- _WRITTEN TASK_: Pull out every line of the entries that holds the word "Collapse", counting only matches where upper and lower case agree.

(Stored dataset items)
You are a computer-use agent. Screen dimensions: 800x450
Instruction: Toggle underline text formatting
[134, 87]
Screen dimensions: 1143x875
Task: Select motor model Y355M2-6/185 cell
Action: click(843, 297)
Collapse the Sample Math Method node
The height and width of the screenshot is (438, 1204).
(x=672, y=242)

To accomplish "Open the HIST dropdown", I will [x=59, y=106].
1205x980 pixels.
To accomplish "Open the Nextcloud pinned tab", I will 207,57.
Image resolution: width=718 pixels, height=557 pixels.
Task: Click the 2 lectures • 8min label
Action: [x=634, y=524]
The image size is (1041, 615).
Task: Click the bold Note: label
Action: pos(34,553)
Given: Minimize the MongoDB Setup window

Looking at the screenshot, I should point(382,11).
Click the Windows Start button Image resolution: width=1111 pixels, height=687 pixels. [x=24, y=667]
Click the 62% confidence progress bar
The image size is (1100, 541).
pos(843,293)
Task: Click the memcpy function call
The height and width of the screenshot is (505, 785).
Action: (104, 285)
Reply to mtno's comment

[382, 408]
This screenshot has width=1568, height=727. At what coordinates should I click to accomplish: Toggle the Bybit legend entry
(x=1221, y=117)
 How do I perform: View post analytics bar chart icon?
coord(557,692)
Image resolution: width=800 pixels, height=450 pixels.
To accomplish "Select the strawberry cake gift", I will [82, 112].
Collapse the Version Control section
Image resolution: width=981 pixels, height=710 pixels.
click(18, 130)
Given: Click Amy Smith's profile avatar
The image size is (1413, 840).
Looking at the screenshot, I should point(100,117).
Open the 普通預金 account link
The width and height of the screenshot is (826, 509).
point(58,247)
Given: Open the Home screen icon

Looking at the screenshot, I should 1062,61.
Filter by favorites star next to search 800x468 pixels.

- _RESULT_:
Collapse the Sample Math Method node
Collapse the Version Control section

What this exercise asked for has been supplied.